All 12 of these pension reform measures were presented and discussed in detail with Republican legislators. Talks broke down, however, over other issues.

Brown intends to introduce these pension reforms with or without Republican support.

Information on all twelve pension reforms is available below.

For bill language, please email elizabeth.ashford@gov.ca.gov.

PENSION REFORM PROPOSAL

APPLIES TO STATE AND LOCAL GOVERNMENTS
MARCH 2011

1. Eliminate Purchase of Airtime. Would eliminate the opportunity, for all current and future employee members of all state and local retirement systems, to purchase additional retirement service credit. (RN 14777) (Note Walters, SB 522, would eliminate Air Time)

2. Prohibit Pension Holidays. All California public agencies would be prohibited from suspending employer and/or employee contributions necessary to fund the normal cost of pension benefits. (RN 14777)

3. Prohibit Employers from Making Employee Pension Contributions. All California public agencies would be prohibited from making employee contributions that fund the normal cost of employee retirement benefits in whole or in part. (RN 14777)

4. Prohibit Retroactive Pension Increases. All California public agencies would be prohibited from granting any retroactive pension benefit increases, such as benefit formula improvements that credit prior service. (RN 14777)

5. Prohibit Pension Spiking: Three Year Final Compensation. Final compensation for new employees would be defined as the highest average annual compensation during a consecutive 36 month period. (RN 14777)

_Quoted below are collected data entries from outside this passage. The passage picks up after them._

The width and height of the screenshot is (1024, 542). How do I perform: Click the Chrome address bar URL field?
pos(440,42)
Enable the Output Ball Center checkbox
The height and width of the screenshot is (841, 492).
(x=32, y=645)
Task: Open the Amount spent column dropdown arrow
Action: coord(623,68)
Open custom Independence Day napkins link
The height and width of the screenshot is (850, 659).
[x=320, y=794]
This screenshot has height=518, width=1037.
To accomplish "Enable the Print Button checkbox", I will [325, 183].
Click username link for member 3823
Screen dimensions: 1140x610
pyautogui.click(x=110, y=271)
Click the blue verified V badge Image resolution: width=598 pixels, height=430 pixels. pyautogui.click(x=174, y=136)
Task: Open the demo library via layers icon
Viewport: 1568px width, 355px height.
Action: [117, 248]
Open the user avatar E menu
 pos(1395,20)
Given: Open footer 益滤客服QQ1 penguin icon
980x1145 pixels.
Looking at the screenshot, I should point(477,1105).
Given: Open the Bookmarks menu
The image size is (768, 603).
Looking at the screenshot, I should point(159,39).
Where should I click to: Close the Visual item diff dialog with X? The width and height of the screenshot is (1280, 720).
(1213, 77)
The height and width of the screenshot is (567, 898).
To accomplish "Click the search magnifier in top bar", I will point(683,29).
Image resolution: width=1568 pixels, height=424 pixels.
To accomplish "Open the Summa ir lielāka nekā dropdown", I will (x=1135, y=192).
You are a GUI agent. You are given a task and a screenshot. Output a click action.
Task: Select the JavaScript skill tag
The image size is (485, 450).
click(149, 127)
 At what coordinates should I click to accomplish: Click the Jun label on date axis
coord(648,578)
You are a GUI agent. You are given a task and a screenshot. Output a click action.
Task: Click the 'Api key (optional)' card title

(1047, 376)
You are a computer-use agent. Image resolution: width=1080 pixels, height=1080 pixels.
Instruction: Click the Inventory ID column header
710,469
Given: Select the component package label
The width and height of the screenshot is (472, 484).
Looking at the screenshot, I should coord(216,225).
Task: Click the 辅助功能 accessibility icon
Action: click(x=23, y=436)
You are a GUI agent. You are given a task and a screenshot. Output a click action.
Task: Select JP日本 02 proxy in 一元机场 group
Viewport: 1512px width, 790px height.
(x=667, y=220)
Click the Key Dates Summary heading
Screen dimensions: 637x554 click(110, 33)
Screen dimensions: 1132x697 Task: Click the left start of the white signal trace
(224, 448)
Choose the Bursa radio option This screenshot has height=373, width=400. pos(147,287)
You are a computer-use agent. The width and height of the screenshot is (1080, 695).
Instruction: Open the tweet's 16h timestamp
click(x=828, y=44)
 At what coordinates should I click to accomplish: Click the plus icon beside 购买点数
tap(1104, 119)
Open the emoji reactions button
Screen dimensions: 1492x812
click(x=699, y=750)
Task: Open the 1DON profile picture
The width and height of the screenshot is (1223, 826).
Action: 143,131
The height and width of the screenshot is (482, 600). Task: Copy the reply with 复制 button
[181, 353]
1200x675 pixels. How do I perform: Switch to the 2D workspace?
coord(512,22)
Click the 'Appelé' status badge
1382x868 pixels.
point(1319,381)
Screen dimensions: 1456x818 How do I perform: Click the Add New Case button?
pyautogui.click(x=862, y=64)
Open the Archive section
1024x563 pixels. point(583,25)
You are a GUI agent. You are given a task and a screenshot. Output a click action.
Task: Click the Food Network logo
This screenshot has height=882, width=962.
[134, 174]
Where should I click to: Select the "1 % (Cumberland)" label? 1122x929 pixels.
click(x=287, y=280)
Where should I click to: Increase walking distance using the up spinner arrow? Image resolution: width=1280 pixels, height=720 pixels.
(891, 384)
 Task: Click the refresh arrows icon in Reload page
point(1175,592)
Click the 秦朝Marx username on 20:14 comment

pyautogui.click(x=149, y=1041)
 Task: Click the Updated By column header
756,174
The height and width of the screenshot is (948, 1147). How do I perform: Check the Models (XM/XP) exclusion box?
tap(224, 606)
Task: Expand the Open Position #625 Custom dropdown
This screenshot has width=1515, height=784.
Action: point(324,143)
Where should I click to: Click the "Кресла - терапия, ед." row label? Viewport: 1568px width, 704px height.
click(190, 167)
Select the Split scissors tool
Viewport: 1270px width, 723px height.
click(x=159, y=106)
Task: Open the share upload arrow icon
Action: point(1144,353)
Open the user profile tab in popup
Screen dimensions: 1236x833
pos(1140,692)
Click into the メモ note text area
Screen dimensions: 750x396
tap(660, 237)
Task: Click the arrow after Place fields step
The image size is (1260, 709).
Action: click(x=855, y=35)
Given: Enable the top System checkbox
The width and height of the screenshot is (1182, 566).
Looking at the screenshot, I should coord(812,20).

6. Prohibit Pension Spiking: Define Compensation as Only Regular, Non-recurring Pay. Compensation means normal rate of pay or base pay. (RN 14777) (Note Simitian, SB 27, would exclude from defined benefit changes in compensation principally for the purpose of enhancing benefits; would place stricter limits on creditable compensation)

7. Felony Convictions. Prohibits payment of pension benefits to those who commits a felony related to their employment. (RN 14777) (*Note Strickland, SB 115, similar prohibition)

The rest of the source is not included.